TASK:
Exactly reproduce each of the entries shown below.

DATASET:
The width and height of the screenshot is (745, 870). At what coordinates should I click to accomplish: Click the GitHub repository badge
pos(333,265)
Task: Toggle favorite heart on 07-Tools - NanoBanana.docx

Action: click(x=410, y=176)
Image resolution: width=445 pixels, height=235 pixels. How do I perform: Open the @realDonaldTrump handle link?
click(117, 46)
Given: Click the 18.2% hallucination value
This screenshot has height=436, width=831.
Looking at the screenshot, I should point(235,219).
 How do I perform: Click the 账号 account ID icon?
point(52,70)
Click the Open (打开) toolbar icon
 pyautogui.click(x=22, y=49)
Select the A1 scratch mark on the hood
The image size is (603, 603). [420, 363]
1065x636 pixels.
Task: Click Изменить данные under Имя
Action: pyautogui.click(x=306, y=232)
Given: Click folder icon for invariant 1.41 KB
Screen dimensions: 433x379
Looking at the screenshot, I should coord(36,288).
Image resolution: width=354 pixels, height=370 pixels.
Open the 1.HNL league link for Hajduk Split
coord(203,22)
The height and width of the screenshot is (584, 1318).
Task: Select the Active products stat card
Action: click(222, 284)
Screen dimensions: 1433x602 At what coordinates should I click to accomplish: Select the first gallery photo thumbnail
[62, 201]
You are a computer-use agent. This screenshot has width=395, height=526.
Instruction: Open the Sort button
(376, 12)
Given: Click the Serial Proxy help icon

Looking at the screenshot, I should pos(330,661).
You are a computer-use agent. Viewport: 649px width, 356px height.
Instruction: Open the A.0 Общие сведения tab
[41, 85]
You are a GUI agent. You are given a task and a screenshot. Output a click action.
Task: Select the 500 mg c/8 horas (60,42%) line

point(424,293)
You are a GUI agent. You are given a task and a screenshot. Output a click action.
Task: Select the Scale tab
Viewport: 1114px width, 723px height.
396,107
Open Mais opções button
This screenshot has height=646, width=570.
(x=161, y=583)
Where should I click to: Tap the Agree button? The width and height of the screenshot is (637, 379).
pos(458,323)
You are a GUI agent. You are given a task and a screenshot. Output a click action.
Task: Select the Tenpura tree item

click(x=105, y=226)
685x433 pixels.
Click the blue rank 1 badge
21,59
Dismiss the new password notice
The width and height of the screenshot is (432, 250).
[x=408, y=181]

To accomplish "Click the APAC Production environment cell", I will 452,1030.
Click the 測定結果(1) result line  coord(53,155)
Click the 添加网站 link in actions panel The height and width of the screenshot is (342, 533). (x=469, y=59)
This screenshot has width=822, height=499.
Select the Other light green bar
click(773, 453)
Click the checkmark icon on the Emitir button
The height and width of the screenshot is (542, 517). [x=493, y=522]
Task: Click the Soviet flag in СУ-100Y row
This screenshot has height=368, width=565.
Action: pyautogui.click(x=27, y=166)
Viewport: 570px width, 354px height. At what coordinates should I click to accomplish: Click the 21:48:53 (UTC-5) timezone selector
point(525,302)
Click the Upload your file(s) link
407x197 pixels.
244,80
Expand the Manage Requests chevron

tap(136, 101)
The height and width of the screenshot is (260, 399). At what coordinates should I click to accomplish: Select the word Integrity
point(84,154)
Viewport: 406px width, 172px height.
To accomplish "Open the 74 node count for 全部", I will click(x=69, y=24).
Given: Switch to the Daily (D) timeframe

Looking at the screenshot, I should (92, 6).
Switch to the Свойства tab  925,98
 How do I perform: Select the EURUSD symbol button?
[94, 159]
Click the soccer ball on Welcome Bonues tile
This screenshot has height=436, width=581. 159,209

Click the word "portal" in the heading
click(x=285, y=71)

ANSWER SECTION:
The width and height of the screenshot is (745, 870). At what coordinates should I click to accomplish: Click the GitHub repository badge
pos(333,265)
Task: Toggle favorite heart on 07-Tools - NanoBanana.docx

Action: click(x=410, y=176)
Image resolution: width=445 pixels, height=235 pixels. How do I perform: Open the @realDonaldTrump handle link?
click(117, 46)
Given: Click the 18.2% hallucination value
This screenshot has height=436, width=831.
Looking at the screenshot, I should point(235,219).
 How do I perform: Click the 账号 account ID icon?
point(52,70)
Click the Open (打开) toolbar icon
 pyautogui.click(x=22, y=49)
Select the A1 scratch mark on the hood
The image size is (603, 603). [420, 363]
1065x636 pixels.
Task: Click Изменить данные under Имя
Action: pyautogui.click(x=306, y=232)
Given: Click folder icon for invariant 1.41 KB
Screen dimensions: 433x379
Looking at the screenshot, I should coord(36,288).
Image resolution: width=354 pixels, height=370 pixels.
Open the 1.HNL league link for Hajduk Split
coord(203,22)
The height and width of the screenshot is (584, 1318).
Task: Select the Active products stat card
Action: click(222, 284)
Screen dimensions: 1433x602 At what coordinates should I click to accomplish: Select the first gallery photo thumbnail
[62, 201]
You are a computer-use agent. This screenshot has width=395, height=526.
Instruction: Open the Sort button
(376, 12)
Given: Click the Serial Proxy help icon

Looking at the screenshot, I should pos(330,661).
You are a computer-use agent. Viewport: 649px width, 356px height.
Instruction: Open the A.0 Общие сведения tab
[41, 85]
You are a GUI agent. You are given a task and a screenshot. Output a click action.
Task: Select the 500 mg c/8 horas (60,42%) line

point(424,293)
You are a GUI agent. You are given a task and a screenshot. Output a click action.
Task: Select the Scale tab
Viewport: 1114px width, 723px height.
396,107
Open Mais opções button
This screenshot has height=646, width=570.
(x=161, y=583)
Where should I click to: Tap the Agree button? The width and height of the screenshot is (637, 379).
pos(458,323)
You are a GUI agent. You are given a task and a screenshot. Output a click action.
Task: Select the Tenpura tree item

click(x=105, y=226)
685x433 pixels.
Click the blue rank 1 badge
21,59
Dismiss the new password notice
The width and height of the screenshot is (432, 250).
[x=408, y=181]

To accomplish "Click the APAC Production environment cell", I will 452,1030.
Click the 測定結果(1) result line  coord(53,155)
Click the 添加网站 link in actions panel The height and width of the screenshot is (342, 533). (x=469, y=59)
This screenshot has width=822, height=499.
Select the Other light green bar
click(773, 453)
Click the checkmark icon on the Emitir button
The height and width of the screenshot is (542, 517). [x=493, y=522]
Task: Click the Soviet flag in СУ-100Y row
This screenshot has height=368, width=565.
Action: pyautogui.click(x=27, y=166)
Viewport: 570px width, 354px height. At what coordinates should I click to accomplish: Click the 21:48:53 (UTC-5) timezone selector
point(525,302)
Click the Upload your file(s) link
407x197 pixels.
244,80
Expand the Manage Requests chevron

tap(136, 101)
The height and width of the screenshot is (260, 399). At what coordinates should I click to accomplish: Select the word Integrity
point(84,154)
Viewport: 406px width, 172px height.
To accomplish "Open the 74 node count for 全部", I will click(x=69, y=24).
Given: Switch to the Daily (D) timeframe

Looking at the screenshot, I should (92, 6).
Switch to the Свойства tab  925,98
 How do I perform: Select the EURUSD symbol button?
[94, 159]
Click the soccer ball on Welcome Bonues tile
This screenshot has height=436, width=581. 159,209

Click the word "portal" in the heading
click(x=285, y=71)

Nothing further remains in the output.